== Tareas ==
1) Responde con lo que dice el texto sobre las elecciones peruanas:
(a) ¿En qué mes se celebraron las elecciones presidenciales?
(b) ¿Con qué se compara el último tramo de la campaña?
(c) ¿En qué se basa el discurso antidemocrático que se ha instalado en el Perú?
2) Reproduce sin cambios el fragmento del texto sobre las elecciones peruanas que va de "Gonzalo Gamio Gehri" a "la segunda vuelta.".

== Texto original ==

========================================

Gonzalo Gamio Gehri
Pasadas las
elecciones presidenciales de junio, muchos ciudadanos sentimos que los peruanos
nos hemos salvado de enfrentar una nueva etapa autoritaria en el Perú. Semanas
atrás, pensábamos que, o no teníamos claridad sobre el movimiento de las tendencias
electorales en pugna, o que el resultado sería otro. El último tramo de la
campaña se revelaba como una noche llena de misterio; en el mejor de los casos,
no se podía avizorar un desenlace. Finalmente, la opción política que en el
último mes se planteó la defensa del sistema de derechos y la institucionalidad
democrática como elemento básico de campaña ganó en la segunda vuelta.
Una victoria con
tan estrecho margen debe llevarnos a hacer una estricta reflexión acerca del
estado de la cultura democrática en el país, así como discutir la posibilidad
de que ella se vea fortalecida en el futuro. La mentalidad autoritaria es muy
poderosa e influyente en el Perú. Las perspectivas asociadas con el elogio del
imperio de la autoridad y de la “mano dura” por lo general tienen acogida en
períodos de crisis, tiempos en los que prima el sentimiento de inseguridad y
desconfianza entre la población. No sólo inseguridad y desconfianza frente a la
acción de los representantes y las instituciones, sino incluso frente al
comportamiento de sus conciudadanos. En etapas de estabilidad, las ideologías
autoritarias o proclives al uso de la violencia se evidencian ante la opinión
pública como extravagantes e irracionales, son claramente objeto de ironía y
cuestionamiento. Es cierto que no sólo
nosotros enfrentamos un clima de ansiedad – regiones de Europa también están
viviendo una época de incertidumbre y sentido de fragilidad propiciada por los
hechos de violencia que se han desencadenado
allí en los últimos años -, pero es cierto que en el Perú se ha
instalado un discurso antidemocrático basado en el caudillismo y el tutelaje
que ha calado hondo en la mente y en el corazón de muchos compatriotas.

========================================

== Material ==
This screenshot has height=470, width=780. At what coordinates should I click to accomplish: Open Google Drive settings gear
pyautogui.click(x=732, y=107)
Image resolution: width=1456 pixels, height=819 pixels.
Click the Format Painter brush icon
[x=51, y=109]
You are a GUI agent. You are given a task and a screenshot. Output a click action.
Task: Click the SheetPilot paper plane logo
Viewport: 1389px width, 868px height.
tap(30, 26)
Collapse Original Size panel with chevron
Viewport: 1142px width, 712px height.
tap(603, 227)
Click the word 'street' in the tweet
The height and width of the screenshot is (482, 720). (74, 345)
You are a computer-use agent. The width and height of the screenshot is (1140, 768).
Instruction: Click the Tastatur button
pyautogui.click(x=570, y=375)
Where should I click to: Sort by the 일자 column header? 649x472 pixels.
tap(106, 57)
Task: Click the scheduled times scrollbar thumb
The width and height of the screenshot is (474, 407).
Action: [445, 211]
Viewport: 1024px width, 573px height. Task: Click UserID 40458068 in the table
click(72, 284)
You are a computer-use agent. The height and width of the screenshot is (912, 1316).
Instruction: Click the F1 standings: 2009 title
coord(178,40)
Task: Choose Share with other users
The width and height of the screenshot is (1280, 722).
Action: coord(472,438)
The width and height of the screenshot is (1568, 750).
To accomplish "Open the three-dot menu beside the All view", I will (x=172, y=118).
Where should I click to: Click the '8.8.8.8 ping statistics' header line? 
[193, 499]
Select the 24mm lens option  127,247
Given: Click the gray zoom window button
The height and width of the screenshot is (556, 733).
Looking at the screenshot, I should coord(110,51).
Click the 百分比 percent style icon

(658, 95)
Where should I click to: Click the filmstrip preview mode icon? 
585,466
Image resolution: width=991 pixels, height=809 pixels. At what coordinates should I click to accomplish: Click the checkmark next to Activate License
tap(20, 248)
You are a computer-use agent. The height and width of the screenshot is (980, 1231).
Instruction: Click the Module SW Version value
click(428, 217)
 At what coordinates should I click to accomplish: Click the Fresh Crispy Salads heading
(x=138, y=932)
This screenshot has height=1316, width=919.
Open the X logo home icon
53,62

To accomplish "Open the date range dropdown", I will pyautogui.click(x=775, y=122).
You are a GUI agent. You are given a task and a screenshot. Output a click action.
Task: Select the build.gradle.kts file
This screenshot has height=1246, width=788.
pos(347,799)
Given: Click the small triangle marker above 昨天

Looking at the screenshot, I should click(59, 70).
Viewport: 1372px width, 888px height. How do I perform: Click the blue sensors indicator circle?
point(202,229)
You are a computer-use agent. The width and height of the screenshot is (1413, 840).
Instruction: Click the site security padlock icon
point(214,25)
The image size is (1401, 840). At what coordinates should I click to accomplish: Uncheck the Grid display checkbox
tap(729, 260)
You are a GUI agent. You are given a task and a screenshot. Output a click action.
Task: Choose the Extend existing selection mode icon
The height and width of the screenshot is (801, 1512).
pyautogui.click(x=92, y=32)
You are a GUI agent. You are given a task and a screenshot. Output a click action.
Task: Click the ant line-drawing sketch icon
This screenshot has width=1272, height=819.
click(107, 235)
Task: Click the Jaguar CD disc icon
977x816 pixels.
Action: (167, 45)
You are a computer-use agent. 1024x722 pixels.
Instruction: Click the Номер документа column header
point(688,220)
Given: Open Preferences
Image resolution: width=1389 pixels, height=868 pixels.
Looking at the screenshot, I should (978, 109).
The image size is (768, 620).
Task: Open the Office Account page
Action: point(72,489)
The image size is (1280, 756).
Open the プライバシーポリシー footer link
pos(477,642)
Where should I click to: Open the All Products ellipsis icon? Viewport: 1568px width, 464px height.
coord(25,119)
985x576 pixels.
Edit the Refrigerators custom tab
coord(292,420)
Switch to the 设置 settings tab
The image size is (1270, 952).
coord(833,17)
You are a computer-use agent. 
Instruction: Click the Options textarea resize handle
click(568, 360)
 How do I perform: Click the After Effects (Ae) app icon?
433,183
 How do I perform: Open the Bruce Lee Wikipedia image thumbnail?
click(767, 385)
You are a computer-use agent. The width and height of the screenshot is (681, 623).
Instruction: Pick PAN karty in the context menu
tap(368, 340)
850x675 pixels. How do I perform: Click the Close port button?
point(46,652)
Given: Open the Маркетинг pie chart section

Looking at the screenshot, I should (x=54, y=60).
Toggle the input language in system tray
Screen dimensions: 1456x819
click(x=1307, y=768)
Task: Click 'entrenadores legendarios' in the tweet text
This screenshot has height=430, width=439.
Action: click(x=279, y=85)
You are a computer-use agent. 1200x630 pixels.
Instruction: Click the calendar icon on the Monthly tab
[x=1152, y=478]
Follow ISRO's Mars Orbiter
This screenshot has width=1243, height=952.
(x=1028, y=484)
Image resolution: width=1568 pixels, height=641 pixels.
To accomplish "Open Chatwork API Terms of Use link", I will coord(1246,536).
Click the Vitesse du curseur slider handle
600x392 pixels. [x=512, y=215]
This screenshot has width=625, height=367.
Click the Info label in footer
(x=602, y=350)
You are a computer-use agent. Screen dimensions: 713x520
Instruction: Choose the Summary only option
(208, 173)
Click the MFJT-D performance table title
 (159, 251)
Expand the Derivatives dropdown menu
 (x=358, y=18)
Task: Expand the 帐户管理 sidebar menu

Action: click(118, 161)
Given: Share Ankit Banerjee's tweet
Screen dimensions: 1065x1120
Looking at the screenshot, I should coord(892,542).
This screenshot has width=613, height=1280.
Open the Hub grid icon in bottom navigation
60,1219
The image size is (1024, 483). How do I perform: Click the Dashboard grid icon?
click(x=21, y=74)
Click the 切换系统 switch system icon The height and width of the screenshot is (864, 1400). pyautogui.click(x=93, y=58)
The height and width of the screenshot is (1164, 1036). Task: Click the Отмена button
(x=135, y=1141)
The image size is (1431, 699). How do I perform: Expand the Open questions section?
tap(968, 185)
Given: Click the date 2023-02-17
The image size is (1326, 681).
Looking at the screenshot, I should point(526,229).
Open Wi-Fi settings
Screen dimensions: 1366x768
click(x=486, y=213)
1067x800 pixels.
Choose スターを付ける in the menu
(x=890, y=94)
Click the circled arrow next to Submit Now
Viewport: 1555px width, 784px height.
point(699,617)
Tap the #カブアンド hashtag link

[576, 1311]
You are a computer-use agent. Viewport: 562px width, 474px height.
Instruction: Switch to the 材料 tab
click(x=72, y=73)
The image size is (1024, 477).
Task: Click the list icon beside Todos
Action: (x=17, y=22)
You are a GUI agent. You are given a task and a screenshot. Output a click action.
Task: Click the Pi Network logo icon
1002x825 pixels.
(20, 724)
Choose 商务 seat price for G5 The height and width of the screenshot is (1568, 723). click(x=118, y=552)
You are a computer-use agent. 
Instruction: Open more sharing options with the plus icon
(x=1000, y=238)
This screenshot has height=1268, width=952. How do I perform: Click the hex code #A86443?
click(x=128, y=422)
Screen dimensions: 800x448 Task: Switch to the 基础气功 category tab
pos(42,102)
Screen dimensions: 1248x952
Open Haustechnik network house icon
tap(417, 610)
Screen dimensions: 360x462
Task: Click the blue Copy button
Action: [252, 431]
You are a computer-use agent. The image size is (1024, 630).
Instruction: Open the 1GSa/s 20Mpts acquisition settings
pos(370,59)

========================================

== Respuestas ==
1)
(a) En junio.
(b) Con una noche llena de misterio.
(c) En el caudillismo y el tutelaje.

2)
Gonzalo Gamio Gehri
Pasadas las
elecciones presidenciales de junio, muchos ciudadanos sentimos que los peruanos
nos hemos salvado de enfrentar una nueva etapa autoritaria en el Perú. Semanas
atrás, pensábamos que, o no teníamos claridad sobre el movimiento de las tendencias
electorales en pugna, o que el resultado sería otro. El último tramo de la
campaña se revelaba como una noche llena de misterio; en el mejor de los casos,
no se podía avizorar un desenlace. Finalmente, la opción política que en el
último mes se planteó la defensa del sistema de derechos y la institucionalidad
democrática como elemento básico de campaña ganó en la segunda vuelta.